Ms Roddy went on to describe having observed S’s meeting with her father outside court on the morning of the hearing; she commented on how they had chatted easily and amicably for approximately 30 minutes, albeit that they had stuck (apparently) to “safe topics”; they had warmly embraced at the end of the conversation.

[31] Having considered the evidence as a whole, I am satisfied that S does object (per Article 13) to returning to France. I draw, in reaching this conclusion, on the evidence garnered in, and reflected by, Ms Roddy’s helpful assessment, but not on her ultimate conclusion on this question. I was particularly struck by the passage in the report indicating that S was “determined” that she does not want to return to France; in stating her view forcefully in this way, I recognise that S may well be conflating her feelings about returning to the country with her feelings about her father and the situation which she left behind, but consider this below when exercising my discretion. It seems to me that Ms Roddy had probably attributed to the term and concept of ‘objection’ a loaded quality which it did not deserve. Her evidence that she understood ‘object’ to be something ‘absolute’ or not finding favour ‘in any circumstances’ is reminiscent of the erroneous approach taken by counsel and the judge to the term in the trial at first instance in Re F [2015] EWCA Civ 1022, in which Black LJ said at [35]: “It is not necessary to establish that the child has "a wholesale objection" to returning to the country of habitual residence and "cannot think of anything positive to say about that other country". The exception is established if the judge concludes, simply, that the child objects to returning to the country of habitual residence. … Whether a child objects is a question of fact, and the word "objects" is sufficient on its own to convey to a judge hearing a Hague Convention case what has to be established; further definition may be more likely to mislead or to generate debate than to assist.”

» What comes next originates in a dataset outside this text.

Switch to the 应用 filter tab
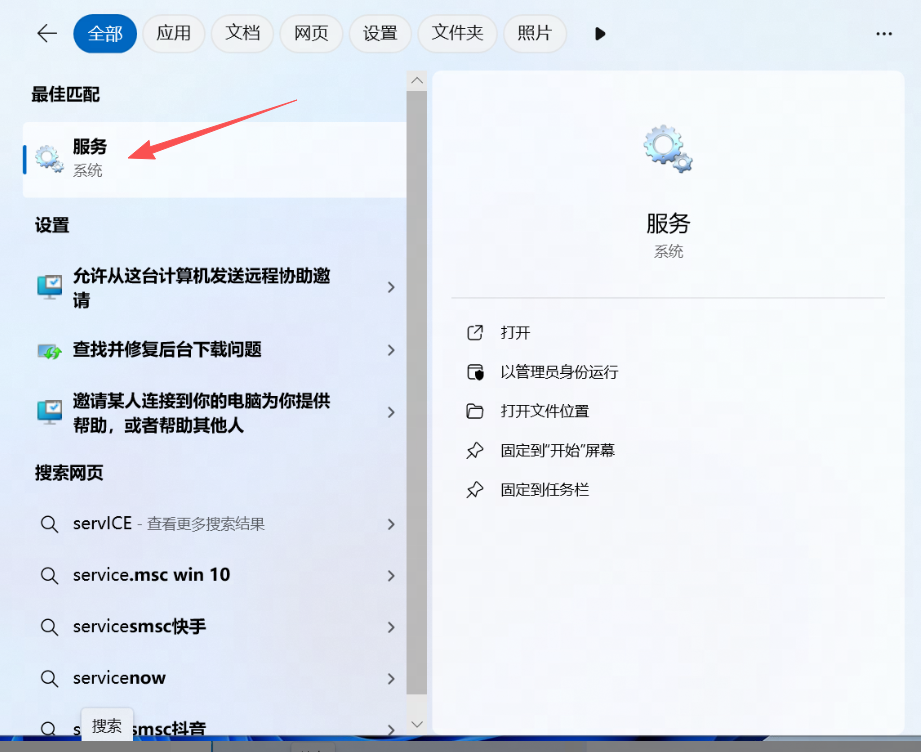tap(173, 33)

[32] S’s objection to returning to France nonetheless has complex roots, influenced, I am satisfied, by a number of factors which I have collected from the Cafcass report, and elsewhere. Those factors include:

(a) S’s unhappiness at the thought of being separated from her sister and her mother,
(b) her perception of a change in her father’s behaviour towards her and the family in the end of 2015,
(c) her dislike of domestic disharmony between her parents (in particular her father’s shouting), 
(d) her blame of her father for the current situation (including his stance on financial provision which had caused the mother to leave France) and anger towards him,
(e) her anger towards her paternal grandparents (in France) for allegedly ‘covering’ for her father’s behaviours,
(f) the influence (whether intentional or otherwise) of her mother who has (she accepts) spoken with S about the issues, and
(g) her worry about not having anywhere to live in France. I return to these factors when considering the discretionary stage.

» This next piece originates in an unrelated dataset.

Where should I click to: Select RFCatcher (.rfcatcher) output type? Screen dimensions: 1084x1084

[33] It is rightly not challenged in this case by the father that S has attained an age and degree of maturity at which it would be appropriate to take account of her views, whatever they may be.

Exercise of discretion

[34] Having found that S objects to a return to France, I must now consider whether, in the exercise of my discretion, she should be ordered so to return. In exercising this discretion, I consider matters in the round; as Baroness Hale advised in Re M and another (Children)(Abduction: Rights of Custody) [2007] UKHL 55 (‘Re M’), in:“… cases where a discretion arises from the terms of the Convention itself, it seems to me that the discretion is at large. The court is entitled to take into account the various aspects of the Convention policy, alongside the circumstances which gave the court a discretion in the first place and the wider considerations of the child's rights and welfare”. (Emphasis by underlining added). I am not obliged to treat S’s views as determinative: ‘taking account’ means no more than what it says (Re W (Minors) [2010] EWCA Civ 520 [2010] 2 FLR 1165). In Re M, it was said at §46 that:

“Once the discretion comes into play, the court may have to consider the nature and strength of the child's objections, the extent to which they are "authentically her own" or the product of the influence of the abducting parent, the extent to which they coincide or are at odds with other considerations which are relevant to her welfare, as well as the general Convention considerations referred to earlier.” (Emphasis in the original).

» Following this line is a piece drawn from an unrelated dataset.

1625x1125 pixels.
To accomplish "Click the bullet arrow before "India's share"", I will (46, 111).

[35] I start with the objection itself; this weighs significantly in the balance against an order for return. In this case it is apparent to me that S’s objection has been shaped by a number of factors, which I have identified at [32] (above); some of those factors have an invalid or insecure factual foundation yet have contributed to the formulation of S’s views. For instance,

i) Perhaps most importantly, and contrary to her belief, S would not in fact be separated from her mother if she is ordered to return to France as her mother has indicated that she would return too; (see [32(a)] above);
ii) Objection to return to France is mixed to a significant extent in my judgment with objection to returning to the “unpalatable” situation which she left behind (see [30]/[31] above); in the event of a return, the parents would be living separately, and S would therefore be spared exposure to daily parental conflict; (see [32(c)] above);
iii) The father has offered to fund accommodation for the mother and S in the event of a return (see [32(g)] above); so she would be relieved of the anxiety of being homeless.In some respects, S’s view has been shaped by and or reflective of those of her mother (see [29] above) with whom S has spoken about the issues, a factor which I have also considered.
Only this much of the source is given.